*** Data records ***

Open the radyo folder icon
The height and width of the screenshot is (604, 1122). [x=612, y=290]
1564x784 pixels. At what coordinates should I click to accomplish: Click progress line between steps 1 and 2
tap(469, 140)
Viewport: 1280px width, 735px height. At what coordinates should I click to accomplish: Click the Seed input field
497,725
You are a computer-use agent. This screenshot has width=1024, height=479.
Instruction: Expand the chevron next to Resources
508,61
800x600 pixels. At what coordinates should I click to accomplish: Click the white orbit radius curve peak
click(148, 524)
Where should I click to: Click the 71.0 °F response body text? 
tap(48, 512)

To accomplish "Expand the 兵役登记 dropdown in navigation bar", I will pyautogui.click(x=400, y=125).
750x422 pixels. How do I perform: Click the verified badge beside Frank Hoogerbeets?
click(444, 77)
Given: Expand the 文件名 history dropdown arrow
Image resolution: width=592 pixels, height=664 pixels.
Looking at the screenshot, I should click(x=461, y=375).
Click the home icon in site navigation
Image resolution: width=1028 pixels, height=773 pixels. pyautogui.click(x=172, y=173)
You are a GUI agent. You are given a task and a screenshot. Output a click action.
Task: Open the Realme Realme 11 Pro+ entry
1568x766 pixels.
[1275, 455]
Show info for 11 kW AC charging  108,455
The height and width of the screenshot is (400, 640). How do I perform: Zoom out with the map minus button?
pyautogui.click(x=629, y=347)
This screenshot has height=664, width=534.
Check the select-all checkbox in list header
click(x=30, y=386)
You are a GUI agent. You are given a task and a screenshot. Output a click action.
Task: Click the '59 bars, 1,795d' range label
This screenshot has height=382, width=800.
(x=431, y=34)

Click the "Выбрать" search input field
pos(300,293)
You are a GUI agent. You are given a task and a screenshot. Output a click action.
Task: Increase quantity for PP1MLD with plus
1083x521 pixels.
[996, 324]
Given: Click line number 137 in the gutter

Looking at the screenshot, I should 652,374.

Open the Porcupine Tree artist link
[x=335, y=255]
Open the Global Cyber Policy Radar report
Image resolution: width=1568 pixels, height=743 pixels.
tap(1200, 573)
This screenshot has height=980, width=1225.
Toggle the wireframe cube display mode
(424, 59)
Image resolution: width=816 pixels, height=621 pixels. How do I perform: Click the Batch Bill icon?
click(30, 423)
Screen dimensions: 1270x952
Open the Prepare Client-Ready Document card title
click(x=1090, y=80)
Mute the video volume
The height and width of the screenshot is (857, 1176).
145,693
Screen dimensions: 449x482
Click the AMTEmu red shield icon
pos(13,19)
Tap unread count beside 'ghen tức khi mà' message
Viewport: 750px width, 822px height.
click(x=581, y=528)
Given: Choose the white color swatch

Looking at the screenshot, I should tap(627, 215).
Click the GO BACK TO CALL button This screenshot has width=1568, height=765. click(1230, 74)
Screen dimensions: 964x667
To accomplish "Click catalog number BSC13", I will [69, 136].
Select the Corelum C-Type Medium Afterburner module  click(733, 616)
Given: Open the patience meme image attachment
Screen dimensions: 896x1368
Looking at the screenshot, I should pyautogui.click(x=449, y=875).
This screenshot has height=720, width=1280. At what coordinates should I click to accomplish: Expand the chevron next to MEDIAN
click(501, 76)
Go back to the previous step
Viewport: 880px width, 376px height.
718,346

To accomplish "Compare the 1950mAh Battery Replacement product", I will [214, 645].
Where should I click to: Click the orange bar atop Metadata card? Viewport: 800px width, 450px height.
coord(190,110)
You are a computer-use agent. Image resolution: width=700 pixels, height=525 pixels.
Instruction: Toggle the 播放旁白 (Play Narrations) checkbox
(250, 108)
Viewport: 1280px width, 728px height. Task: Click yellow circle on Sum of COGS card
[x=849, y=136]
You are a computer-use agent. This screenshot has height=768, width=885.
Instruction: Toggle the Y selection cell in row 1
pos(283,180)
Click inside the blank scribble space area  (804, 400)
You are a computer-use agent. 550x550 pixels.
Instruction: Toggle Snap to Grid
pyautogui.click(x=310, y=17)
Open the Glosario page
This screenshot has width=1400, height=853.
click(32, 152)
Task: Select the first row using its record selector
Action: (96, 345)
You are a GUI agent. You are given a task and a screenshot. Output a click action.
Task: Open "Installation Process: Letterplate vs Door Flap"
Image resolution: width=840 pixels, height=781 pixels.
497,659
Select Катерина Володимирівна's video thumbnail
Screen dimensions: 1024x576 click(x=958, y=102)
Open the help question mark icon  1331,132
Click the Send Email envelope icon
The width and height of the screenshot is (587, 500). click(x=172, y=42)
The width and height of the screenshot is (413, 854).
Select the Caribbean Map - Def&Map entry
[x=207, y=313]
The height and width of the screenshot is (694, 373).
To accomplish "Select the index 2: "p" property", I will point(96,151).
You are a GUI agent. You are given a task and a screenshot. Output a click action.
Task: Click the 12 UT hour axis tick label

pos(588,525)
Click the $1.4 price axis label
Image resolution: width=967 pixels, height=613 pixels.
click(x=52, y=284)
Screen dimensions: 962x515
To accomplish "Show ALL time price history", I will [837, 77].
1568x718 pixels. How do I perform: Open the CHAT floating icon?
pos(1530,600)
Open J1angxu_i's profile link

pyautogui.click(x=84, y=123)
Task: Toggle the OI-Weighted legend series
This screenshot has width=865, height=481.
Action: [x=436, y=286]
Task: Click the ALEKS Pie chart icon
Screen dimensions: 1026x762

*** End of Data records ***

[Exercise]
Reproduce each entry exactly, leaving out nothing.

[Output]
Open the radyo folder icon
The height and width of the screenshot is (604, 1122). [x=612, y=290]
1564x784 pixels. At what coordinates should I click to accomplish: Click progress line between steps 1 and 2
tap(469, 140)
Viewport: 1280px width, 735px height. At what coordinates should I click to accomplish: Click the Seed input field
497,725
You are a computer-use agent. This screenshot has width=1024, height=479.
Instruction: Expand the chevron next to Resources
508,61
800x600 pixels. At what coordinates should I click to accomplish: Click the white orbit radius curve peak
click(148, 524)
Where should I click to: Click the 71.0 °F response body text? 
tap(48, 512)

To accomplish "Expand the 兵役登记 dropdown in navigation bar", I will pyautogui.click(x=400, y=125).
750x422 pixels. How do I perform: Click the verified badge beside Frank Hoogerbeets?
click(444, 77)
Given: Expand the 文件名 history dropdown arrow
Image resolution: width=592 pixels, height=664 pixels.
Looking at the screenshot, I should click(x=461, y=375).
Click the home icon in site navigation
Image resolution: width=1028 pixels, height=773 pixels. pyautogui.click(x=172, y=173)
You are a GUI agent. You are given a task and a screenshot. Output a click action.
Task: Open the Realme Realme 11 Pro+ entry
1568x766 pixels.
[1275, 455]
Show info for 11 kW AC charging  108,455
The height and width of the screenshot is (400, 640). How do I perform: Zoom out with the map minus button?
pyautogui.click(x=629, y=347)
This screenshot has height=664, width=534.
Check the select-all checkbox in list header
click(x=30, y=386)
You are a GUI agent. You are given a task and a screenshot. Output a click action.
Task: Click the '59 bars, 1,795d' range label
This screenshot has height=382, width=800.
(x=431, y=34)

Click the "Выбрать" search input field
pos(300,293)
You are a GUI agent. You are given a task and a screenshot. Output a click action.
Task: Increase quantity for PP1MLD with plus
1083x521 pixels.
[996, 324]
Given: Click line number 137 in the gutter

Looking at the screenshot, I should 652,374.

Open the Porcupine Tree artist link
[x=335, y=255]
Open the Global Cyber Policy Radar report
Image resolution: width=1568 pixels, height=743 pixels.
tap(1200, 573)
This screenshot has height=980, width=1225.
Toggle the wireframe cube display mode
(424, 59)
Image resolution: width=816 pixels, height=621 pixels. How do I perform: Click the Batch Bill icon?
click(30, 423)
Screen dimensions: 1270x952
Open the Prepare Client-Ready Document card title
click(x=1090, y=80)
Mute the video volume
The height and width of the screenshot is (857, 1176).
145,693
Screen dimensions: 449x482
Click the AMTEmu red shield icon
pos(13,19)
Tap unread count beside 'ghen tức khi mà' message
Viewport: 750px width, 822px height.
click(x=581, y=528)
Given: Choose the white color swatch

Looking at the screenshot, I should tap(627, 215).
Click the GO BACK TO CALL button This screenshot has width=1568, height=765. click(1230, 74)
Screen dimensions: 964x667
To accomplish "Click catalog number BSC13", I will [69, 136].
Select the Corelum C-Type Medium Afterburner module  click(733, 616)
Given: Open the patience meme image attachment
Screen dimensions: 896x1368
Looking at the screenshot, I should pyautogui.click(x=449, y=875).
This screenshot has height=720, width=1280. At what coordinates should I click to accomplish: Expand the chevron next to MEDIAN
click(501, 76)
Go back to the previous step
Viewport: 880px width, 376px height.
718,346

To accomplish "Compare the 1950mAh Battery Replacement product", I will [214, 645].
Where should I click to: Click the orange bar atop Metadata card? Viewport: 800px width, 450px height.
coord(190,110)
You are a computer-use agent. Image resolution: width=700 pixels, height=525 pixels.
Instruction: Toggle the 播放旁白 (Play Narrations) checkbox
(250, 108)
Viewport: 1280px width, 728px height. Task: Click yellow circle on Sum of COGS card
[x=849, y=136]
You are a computer-use agent. This screenshot has height=768, width=885.
Instruction: Toggle the Y selection cell in row 1
pos(283,180)
Click inside the blank scribble space area  (804, 400)
You are a computer-use agent. 550x550 pixels.
Instruction: Toggle Snap to Grid
pyautogui.click(x=310, y=17)
Open the Glosario page
This screenshot has width=1400, height=853.
click(32, 152)
Task: Select the first row using its record selector
Action: (96, 345)
You are a GUI agent. You are given a task and a screenshot. Output a click action.
Task: Open "Installation Process: Letterplate vs Door Flap"
Image resolution: width=840 pixels, height=781 pixels.
497,659
Select Катерина Володимирівна's video thumbnail
Screen dimensions: 1024x576 click(x=958, y=102)
Open the help question mark icon  1331,132
Click the Send Email envelope icon
The width and height of the screenshot is (587, 500). click(x=172, y=42)
The width and height of the screenshot is (413, 854).
Select the Caribbean Map - Def&Map entry
[x=207, y=313]
The height and width of the screenshot is (694, 373).
To accomplish "Select the index 2: "p" property", I will point(96,151).
You are a GUI agent. You are given a task and a screenshot. Output a click action.
Task: Click the 12 UT hour axis tick label

pos(588,525)
Click the $1.4 price axis label
Image resolution: width=967 pixels, height=613 pixels.
click(x=52, y=284)
Screen dimensions: 962x515
To accomplish "Show ALL time price history", I will [837, 77].
1568x718 pixels. How do I perform: Open the CHAT floating icon?
pos(1530,600)
Open J1angxu_i's profile link

pyautogui.click(x=84, y=123)
Task: Toggle the OI-Weighted legend series
This screenshot has width=865, height=481.
Action: [x=436, y=286]
Task: Click the ALEKS Pie chart icon
Screen dimensions: 1026x762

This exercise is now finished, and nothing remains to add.